=== SUPPLIED PASSAGE ===
Like Restorative yoga, Iyengar frequently incorporates props into its practice to make the experience more accessible. These props also help to reduce the chance of injury.
Kundalini Yoga: Release Your Energy
Kundalini yoga gets its name from the Sanskrit term meaning “coiled snake”. It’s historically considered to be an internal form of energy at the base of the spine from which our life force comes. And it frequently becomes blocked or inaccessible.
The yoga form seeks to release this energy and “uncoil” the snake. The practice integrates chanting and breathwork that emanate from the center of gravity, working with the chakras to open energy pathways.
Practitioners notice a profound sense of connection and spirituality when they practice Kundalini.
Pranayama Yoga: Breathe Easy
Pranayama is a Sanskrit term that refers to controlled breathing. Translations vary from “breath control” to “vital life force”, and measured and conscious breathing is its core teaching.
Pranayama is rarely practiced as a yoga form on its own. Instead, it’s one of the foundational elements of any yoga exercise. Breathing deliberately with intent and in tune with your movement is fundamental to any yoga exercise.
Put simply, practicing yoga without Pranayama is missing a vital element.
Prenatal Yoga: Prepare Your Body
Another modern evolution of yoga, Prenatal yoga is intended to prepare the mind and the body for pregnancy. Breathing techniques for mindfulness lie at the heart of this form, and they can help to manage pain during labor.
It’s also a great way of socializing with other pregnant women who are living through the same processes.
Restorative Yoga: Love Yourself
Emphasizing self-care and the restoration of the body, Restorative yoga is gentle and slow, making it another ideal introduction for newcomers. Discovering how to cultivate a sense of inner peace is the main benefit that people experience, and Restorative yoga is an ideal prep course to take before embarking on one of the more physically demanding forms.
Vinyasa Yoga: Study the Classic Form
Vinyasa focuses on the flow of movement and Vinyasa sessions avoid holding poses for long periods of time. Sometimes confused with Ashtanga, which follows a rigid routine, Vinyasa is a flexible form where every session is different based on an instructor’s teachings.
=== SUPPLIED DATA ===
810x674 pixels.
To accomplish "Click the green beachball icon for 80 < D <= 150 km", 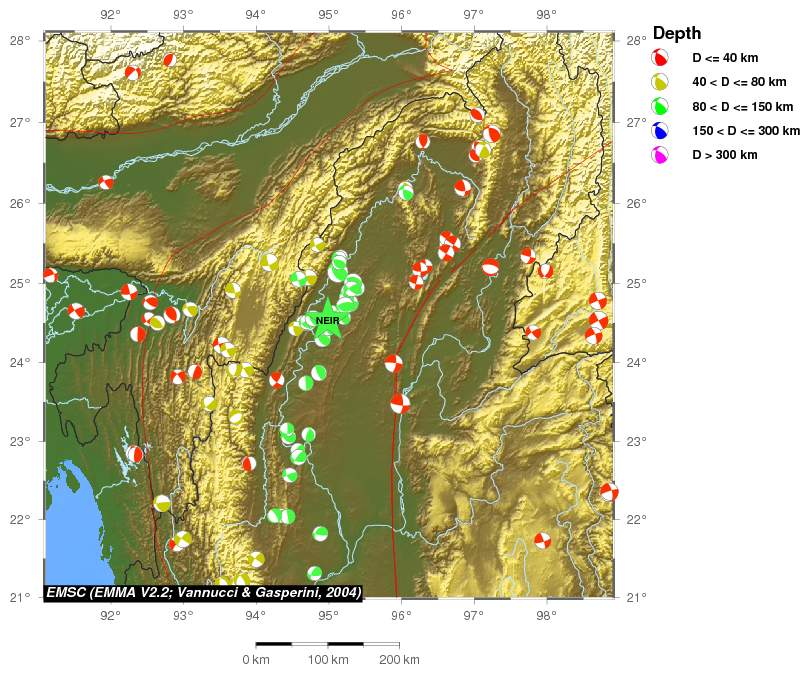I will [x=660, y=106].
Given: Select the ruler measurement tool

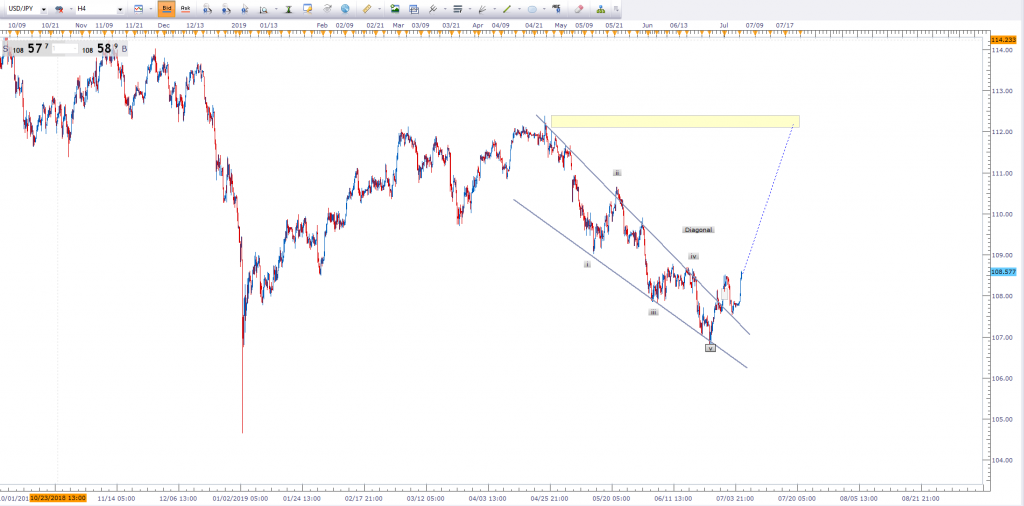Looking at the screenshot, I should tap(368, 8).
===
■ DIRECTIVES:
a – Rewrite the passage on yoga styles from "Practitioners notice a" up to and including "a vital element.", putting "essential" wherever "vital" appears.
b – Write the next part of the passage on yoga styles, picking up right after its final sentence.
The listing plays no part in the work here.

■ ANSWER LIST:
a –
Practitioners notice a profound sense of connection and spirituality when they practice Kundalini.
Pranayama Yoga: Breathe Easy
Pranayama is a Sanskrit term that refers to controlled breathing. Translations vary from “breath control” to “essential life force”, and measured and conscious breathing is its core teaching.
Pranayama is rarely practiced as a yoga form on its own. Instead, it’s one of the foundational elements of any yoga exercise. Breathing deliberately with intent and in tune with your movement is fundamental to any yoga exercise.
Put simply, practicing yoga without Pranayama is missing a essential element.

b –
Many popular intermediate classes build on Vinyasa as a foundation for practice. Dynamic and physically taxing, the style is adaptable, allowing teachers to speed up and slow down the pace of a session on the fly.
Vinyasa is a great option for newcomers who want to challenge themselves, and seasoned yoga practitioners who desire an active practice that is equal parts meditative as it is a workout.
Yin Yoga: Find Your Roots
Low to the ground, yin yoga is about finding moments of reprieve from the frantic happenings of day-to-day life. Restorative for the joints, Yin asks participants to sink deeply into stretches much in the same way that Iyengar does.
Practitioners hold each pose for minutes at a time, which helps them to explore their own internal voice and understand what it means to meditate.
Find Your Balance
There are many types of yoga – and there’s a style that’s suitable for people of any age or fitness level. Hatha and Yin yoga are favored beginner-friendly styles, while Vinyasa is a yoga form that follows people throughout their lives.
And for those seeking a real challenge, Hot and Ashtanga yoga put your skills and grit to the grindstone.
We’re all about the endgame at Results Fitness. Our skilled instructors lead practitioners through deep breathing techniques and yoga exercises for improved balance, strength, and tone. Click here to get in touch.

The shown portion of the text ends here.